Stated task
Turn everything from the line containing "How do I perform: Sort" down to the line containing "click(x=35, y=570)" into a JSON list of strings, one string per line and no blank lines, leaving the pictures out.

Data to use

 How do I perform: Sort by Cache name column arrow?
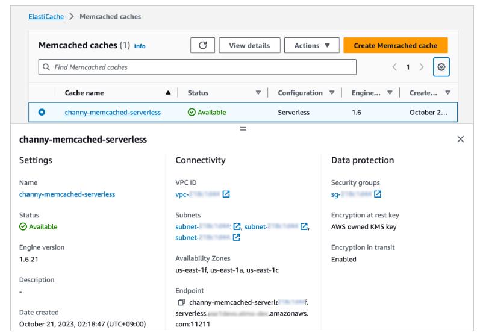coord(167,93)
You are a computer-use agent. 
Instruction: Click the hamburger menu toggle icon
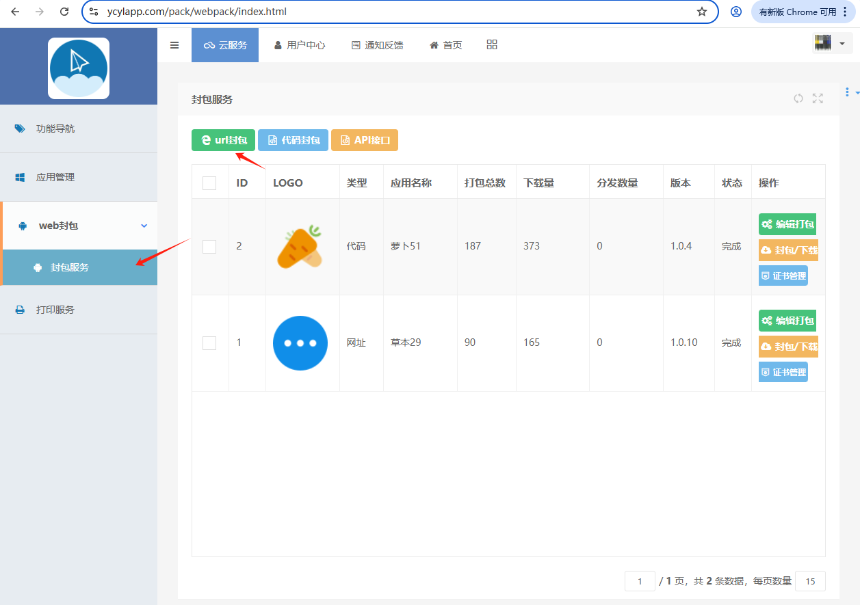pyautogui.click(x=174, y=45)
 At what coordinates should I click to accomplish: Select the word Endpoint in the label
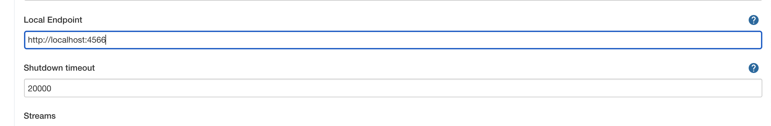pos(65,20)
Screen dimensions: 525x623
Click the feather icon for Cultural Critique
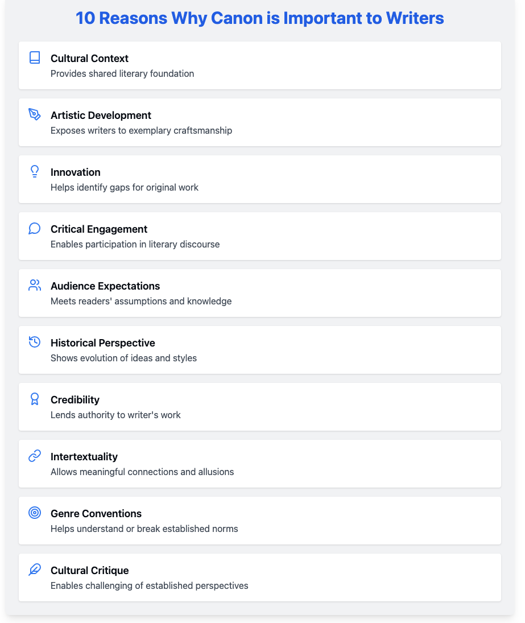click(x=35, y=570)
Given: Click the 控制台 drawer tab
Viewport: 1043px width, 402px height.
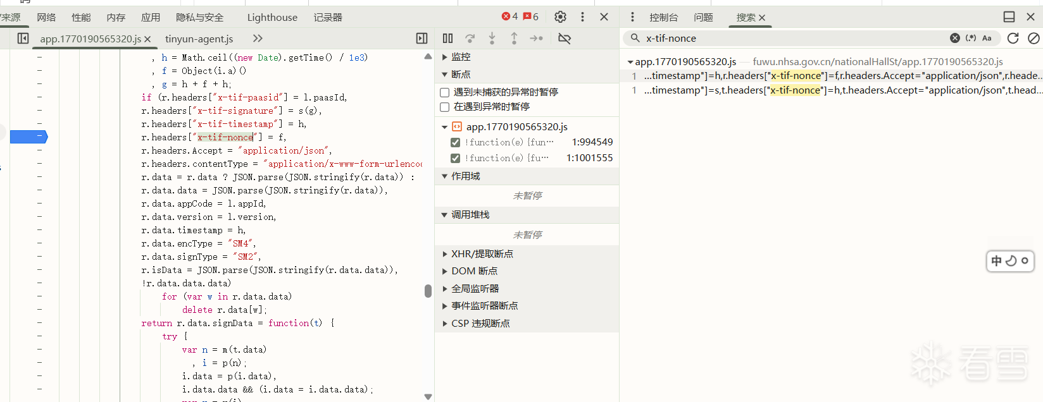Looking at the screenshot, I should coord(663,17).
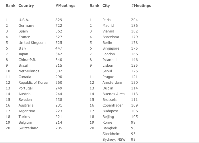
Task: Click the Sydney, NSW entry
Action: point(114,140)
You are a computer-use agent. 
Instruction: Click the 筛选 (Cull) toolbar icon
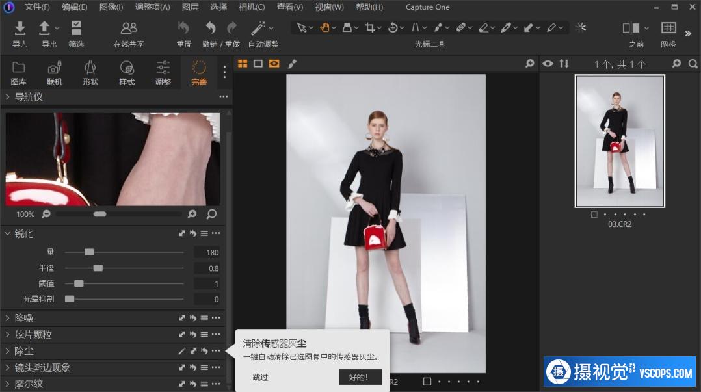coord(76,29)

---

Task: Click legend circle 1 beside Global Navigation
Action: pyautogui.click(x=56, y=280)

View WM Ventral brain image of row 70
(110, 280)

---

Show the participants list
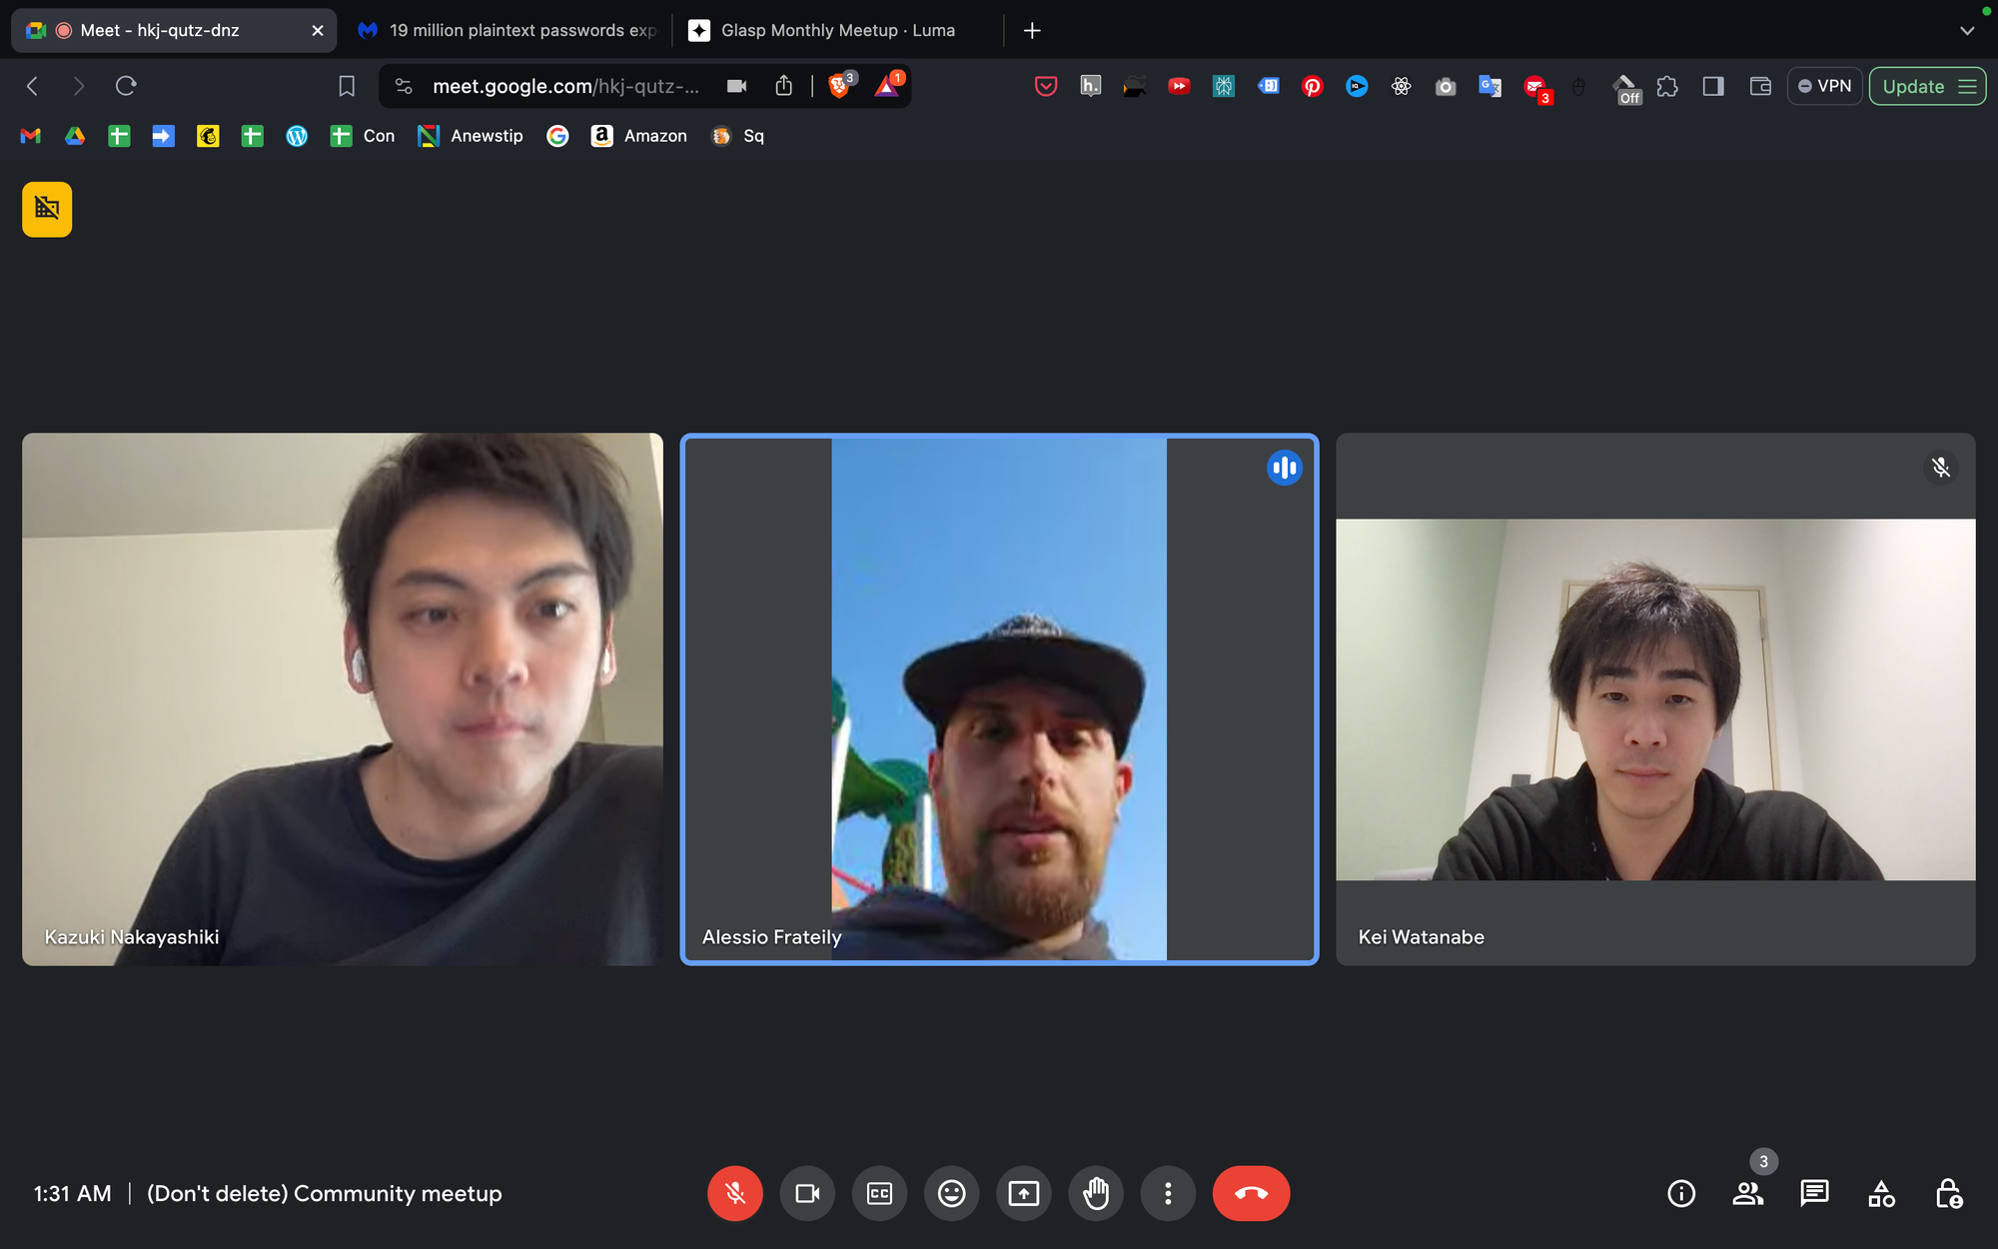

Solution for this problem
[
  " How do I perform: Sort by Cache name column arrow?",
  "coord(167,93)",
  "You are a computer-use agent. ",
  "Instruction: Click the hamburger menu toggle icon",
  "pyautogui.click(x=174, y=45)",
  " At what coordinates should I click to accomplish: Select the word Endpoint in the label",
  "pos(65,20)",
  "Screen dimensions: 525x623",
  "Click the feather icon for Cultural Critique",
  "click(x=35, y=570)"
]